Source extract ::
-- Start --

New LED lamp design with heat pipes

Demyd Pekur; Yurii  Nikolaenko; Viktor  Sorokin

doi:10.15222/TKEA2019.5-6.34

Demyd Pekur V. E. Lashkaryov Institute of Semiconductor Physics, NAS of Ukraine https://orcid.org/0000-0002-4342-5717
Yurii Nikolaenko Igor Sikorsky Kiev Polytechnic Institute https://orcid.org/0000-0002-3036-5305
Viktor Sorokin V. Ye. Lashkaryov Institute of Semiconductor Physics, NAS of Ukraine https://orcid.org/0000-0002-1499-1357

DOI: https://doi.org/10.15222/TKEA2019.5-6.34

Keywords: LED lamp, LED, heat pipe, temperature distribution, speed distribution

Abstract

The problem of climate change poses a challenge for humanity: it is necessary to reduce harmful emissions into the atmosphere, caused mainly by the burning of coal in thermal power plants. Partially, this problem can be solved by the use of energy-saving devices and equipment, including the replacement of traditional light sources with more efficient LEDs. This, however, causes the problem of ensuring normal thermal modes of the LEDs, since the more powerfull the LED is, the more heat is released in their semiconductor crystals, which leads to an increase in the temperature of the crystals and a decrease in the reliability of the device. This problem becomes especially urgent when using powerful multi-chip LED light sources, the so-called SOB matrices, whose power even now exceeds 500 W.

-- End --

Items taken from a dataset:
-- Start --

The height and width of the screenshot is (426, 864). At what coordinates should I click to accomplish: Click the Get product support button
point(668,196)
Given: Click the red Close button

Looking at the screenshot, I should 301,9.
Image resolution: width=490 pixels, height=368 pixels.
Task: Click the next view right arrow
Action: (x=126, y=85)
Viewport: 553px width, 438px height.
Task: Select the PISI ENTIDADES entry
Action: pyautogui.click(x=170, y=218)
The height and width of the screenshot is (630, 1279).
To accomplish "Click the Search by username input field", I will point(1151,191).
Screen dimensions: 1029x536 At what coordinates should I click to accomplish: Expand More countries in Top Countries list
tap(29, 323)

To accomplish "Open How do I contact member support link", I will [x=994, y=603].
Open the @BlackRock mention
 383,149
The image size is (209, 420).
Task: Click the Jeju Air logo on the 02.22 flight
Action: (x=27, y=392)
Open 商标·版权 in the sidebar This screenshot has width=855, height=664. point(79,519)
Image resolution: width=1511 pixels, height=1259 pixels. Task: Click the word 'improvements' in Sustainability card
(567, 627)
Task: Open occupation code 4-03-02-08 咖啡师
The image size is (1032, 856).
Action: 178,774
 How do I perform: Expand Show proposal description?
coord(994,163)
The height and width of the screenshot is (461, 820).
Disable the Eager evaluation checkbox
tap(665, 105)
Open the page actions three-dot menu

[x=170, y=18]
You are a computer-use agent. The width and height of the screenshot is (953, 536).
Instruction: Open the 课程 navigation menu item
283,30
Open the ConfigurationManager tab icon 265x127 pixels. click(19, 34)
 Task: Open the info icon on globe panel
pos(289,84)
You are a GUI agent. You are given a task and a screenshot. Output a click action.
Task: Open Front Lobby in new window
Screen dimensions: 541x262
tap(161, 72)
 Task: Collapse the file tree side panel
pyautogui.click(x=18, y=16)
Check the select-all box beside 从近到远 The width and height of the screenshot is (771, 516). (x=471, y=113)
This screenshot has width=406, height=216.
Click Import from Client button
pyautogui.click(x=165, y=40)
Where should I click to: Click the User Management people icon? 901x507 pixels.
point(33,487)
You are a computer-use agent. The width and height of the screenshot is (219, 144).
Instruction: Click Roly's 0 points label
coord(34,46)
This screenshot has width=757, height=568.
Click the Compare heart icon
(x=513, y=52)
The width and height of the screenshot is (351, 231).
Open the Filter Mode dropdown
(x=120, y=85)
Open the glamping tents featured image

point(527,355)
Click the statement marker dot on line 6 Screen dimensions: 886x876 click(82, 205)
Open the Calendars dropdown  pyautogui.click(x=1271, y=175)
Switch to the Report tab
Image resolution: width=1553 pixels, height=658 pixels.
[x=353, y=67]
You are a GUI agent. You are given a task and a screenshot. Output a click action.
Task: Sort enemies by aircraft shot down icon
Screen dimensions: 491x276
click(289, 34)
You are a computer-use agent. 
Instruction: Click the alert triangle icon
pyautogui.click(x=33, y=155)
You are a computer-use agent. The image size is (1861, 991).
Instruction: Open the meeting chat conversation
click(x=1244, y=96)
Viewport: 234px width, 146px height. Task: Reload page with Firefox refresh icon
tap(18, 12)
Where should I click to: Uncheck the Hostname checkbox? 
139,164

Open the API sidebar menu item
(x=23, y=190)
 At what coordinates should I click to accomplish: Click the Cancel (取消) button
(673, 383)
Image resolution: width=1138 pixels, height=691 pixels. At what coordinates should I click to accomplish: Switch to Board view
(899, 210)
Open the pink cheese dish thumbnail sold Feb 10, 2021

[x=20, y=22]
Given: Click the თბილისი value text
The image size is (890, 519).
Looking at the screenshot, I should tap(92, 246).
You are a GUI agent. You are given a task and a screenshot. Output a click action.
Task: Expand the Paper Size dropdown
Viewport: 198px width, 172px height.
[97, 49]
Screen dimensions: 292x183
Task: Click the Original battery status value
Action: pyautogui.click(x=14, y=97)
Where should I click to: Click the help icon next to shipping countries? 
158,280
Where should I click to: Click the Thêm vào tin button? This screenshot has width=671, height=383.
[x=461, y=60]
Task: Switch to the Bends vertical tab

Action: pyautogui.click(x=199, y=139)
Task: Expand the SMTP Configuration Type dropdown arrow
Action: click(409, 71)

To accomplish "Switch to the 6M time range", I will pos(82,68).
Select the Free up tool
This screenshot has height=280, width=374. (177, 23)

-- End --

Exercise tasks ::
**A.** Quote the passage of the LED lamp abstract that opens with the words containing "The problem of climate" and closes with "exceeds 500 W.".
**B.** Filter the listing by copying out every line that contains the word "Viewport". Letter case must match.
The LED lamp abstract and the listing have no connection to each other.

Written responses ::
**A.**
The problem of climate change poses a challenge for humanity: it is necessary to reduce harmful emissions into the atmosphere, caused mainly by the burning of coal in thermal power plants. Partially, this problem can be solved by the use of energy-saving devices and equipment, including the replacement of traditional light sources with more efficient LEDs. This, however, causes the problem of ensuring normal thermal modes of the LEDs, since the more powerfull the LED is, the more heat is released in their semiconductor crystals, which leads to an increase in the temperature of the crystals and a decrease in the reliability of the device. This problem becomes especially urgent when using powerful multi-chip LED light sources, the so-called SOB matrices, whose power even now exceeds 500 W.

**B.**
Viewport: 553px width, 438px height.
Viewport: 234px width, 146px height. Task: Reload page with Firefox refresh icon
Viewport: 198px width, 172px height.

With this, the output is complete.